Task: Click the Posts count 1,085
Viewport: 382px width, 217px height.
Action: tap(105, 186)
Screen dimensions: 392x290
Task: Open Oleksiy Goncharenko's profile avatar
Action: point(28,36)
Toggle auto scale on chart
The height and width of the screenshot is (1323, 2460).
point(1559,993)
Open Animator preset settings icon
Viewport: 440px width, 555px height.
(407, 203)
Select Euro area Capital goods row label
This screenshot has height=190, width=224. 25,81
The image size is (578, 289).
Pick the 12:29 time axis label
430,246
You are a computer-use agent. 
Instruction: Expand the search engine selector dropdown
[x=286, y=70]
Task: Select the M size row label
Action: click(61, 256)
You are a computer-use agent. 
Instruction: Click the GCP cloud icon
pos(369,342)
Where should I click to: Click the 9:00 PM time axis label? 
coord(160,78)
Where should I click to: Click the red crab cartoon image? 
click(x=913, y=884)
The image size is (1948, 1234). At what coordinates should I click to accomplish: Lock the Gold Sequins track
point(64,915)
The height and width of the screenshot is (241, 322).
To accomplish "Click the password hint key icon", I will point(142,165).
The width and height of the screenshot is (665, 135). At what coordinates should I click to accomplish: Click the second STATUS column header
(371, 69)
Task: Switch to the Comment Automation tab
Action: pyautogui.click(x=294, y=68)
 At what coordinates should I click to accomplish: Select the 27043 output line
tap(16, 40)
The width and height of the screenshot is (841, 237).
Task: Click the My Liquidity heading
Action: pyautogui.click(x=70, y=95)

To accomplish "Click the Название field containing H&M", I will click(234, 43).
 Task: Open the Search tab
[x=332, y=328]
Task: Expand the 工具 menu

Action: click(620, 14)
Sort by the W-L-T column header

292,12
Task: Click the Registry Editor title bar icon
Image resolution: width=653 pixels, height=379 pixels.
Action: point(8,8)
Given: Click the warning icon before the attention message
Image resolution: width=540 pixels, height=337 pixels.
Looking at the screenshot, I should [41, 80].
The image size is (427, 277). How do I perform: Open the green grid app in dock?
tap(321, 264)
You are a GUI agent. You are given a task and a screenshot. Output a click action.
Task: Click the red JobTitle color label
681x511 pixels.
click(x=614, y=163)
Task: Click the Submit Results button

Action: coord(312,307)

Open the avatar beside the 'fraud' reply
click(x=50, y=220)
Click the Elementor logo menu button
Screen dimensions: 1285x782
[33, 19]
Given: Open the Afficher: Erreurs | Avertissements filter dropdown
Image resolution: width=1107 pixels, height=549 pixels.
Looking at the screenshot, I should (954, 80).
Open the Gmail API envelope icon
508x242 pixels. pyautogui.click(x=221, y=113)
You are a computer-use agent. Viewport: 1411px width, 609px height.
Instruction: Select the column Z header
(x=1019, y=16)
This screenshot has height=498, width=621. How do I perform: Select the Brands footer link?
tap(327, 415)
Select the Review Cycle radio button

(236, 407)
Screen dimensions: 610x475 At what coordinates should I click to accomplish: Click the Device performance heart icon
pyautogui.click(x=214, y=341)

·····

### Given request
Express every line of the material above as a JSON list of strings, one string per line, leaving out the blank lines.

### Solution
[
  "Task: Click the Posts count 1,085",
  "Viewport: 382px width, 217px height.",
  "Action: tap(105, 186)",
  "Screen dimensions: 392x290",
  "Task: Open Oleksiy Goncharenko's profile avatar",
  "Action: point(28,36)",
  "Toggle auto scale on chart",
  "The height and width of the screenshot is (1323, 2460).",
  "point(1559,993)",
  "Open Animator preset settings icon",
  "Viewport: 440px width, 555px height.",
  "(407, 203)",
  "Select Euro area Capital goods row label",
  "This screenshot has height=190, width=224. 25,81",
  "The image size is (578, 289).",
  "Pick the 12:29 time axis label",
  "430,246",
  "You are a computer-use agent. ",
  "Instruction: Expand the search engine selector dropdown",
  "[x=286, y=70]",
  "Task: Select the M size row label",
  "Action: click(61, 256)",
  "You are a computer-use agent. ",
  "Instruction: Click the GCP cloud icon",
  "pos(369,342)",
  "Where should I click to: Click the 9:00 PM time axis label? ",
  "coord(160,78)",
  "Where should I click to: Click the red crab cartoon image? ",
  "click(x=913, y=884)",
  "The image size is (1948, 1234). At what coordinates should I click to accomplish: Lock the Gold Sequins track",
  "point(64,915)",
  "The height and width of the screenshot is (241, 322).",
  "To accomplish \"Click the password hint key icon\", I will point(142,165).",
  "The width and height of the screenshot is (665, 135). At what coordinates should I click to accomplish: Click the second STATUS column header",
  "(371, 69)",
  "Task: Switch to the Comment Automation tab",
  "Action: pyautogui.click(x=294, y=68)",
  " At what coordinates should I click to accomplish: Select the 27043 output line",
  "tap(16, 40)",
  "The width and height of the screenshot is (841, 237).",
  "Task: Click the My Liquidity heading",
  "Action: pyautogui.click(x=70, y=95)",
  "To accomplish \"Click the Название field containing H&M\", I will click(234, 43).",
  " Task: Open the Search tab",
  "[x=332, y=328]",
  "Task: Expand the 工具 menu",
  "Action: click(620, 14)",
  "Sort by the W-L-T column header",
  "292,12",
  "Task: Click the Registry Editor title bar icon",
  "Image resolution: width=653 pixels, height=379 pixels.",
  "Action: point(8,8)",
  "Given: Click the warning icon before the attention message",
  "Image resolution: width=540 pixels, height=337 pixels.",
  "Looking at the screenshot, I should [41, 80].",
  "The image size is (427, 277). How do I perform: Open the green grid app in dock?",
  "tap(321, 264)",
  "You are a GUI agent. You are given a task and a screenshot. Output a click action.",
  "Task: Click the red JobTitle color label",
  "681x511 pixels.",
  "click(x=614, y=163)",
  "Task: Click the Submit Results button",
  "Action: coord(312,307)",
  "Open the avatar beside the 'fraud' reply",
  "click(x=50, y=220)",
  "Click the Elementor logo menu button",
  "Screen dimensions: 1285x782",
  "[33, 19]",
  "Given: Open the Afficher: Erreurs | Avertissements filter dropdown",
  "Image resolution: width=1107 pixels, height=549 pixels.",
  "Looking at the screenshot, I should (954, 80).",
  "Open the Gmail API envelope icon",
  "508x242 pixels. pyautogui.click(x=221, y=113)",
  "You are a computer-use agent. Viewport: 1411px width, 609px height.",
  "Instruction: Select the column Z header",
  "(x=1019, y=16)",
  "This screenshot has height=498, width=621. How do I perform: Select the Brands footer link?",
  "tap(327, 415)",
  "Select the Review Cycle radio button",
  "(236, 407)",
  "Screen dimensions: 610x475 At what coordinates should I click to accomplish: Click the Device performance heart icon",
  "pyautogui.click(x=214, y=341)"
]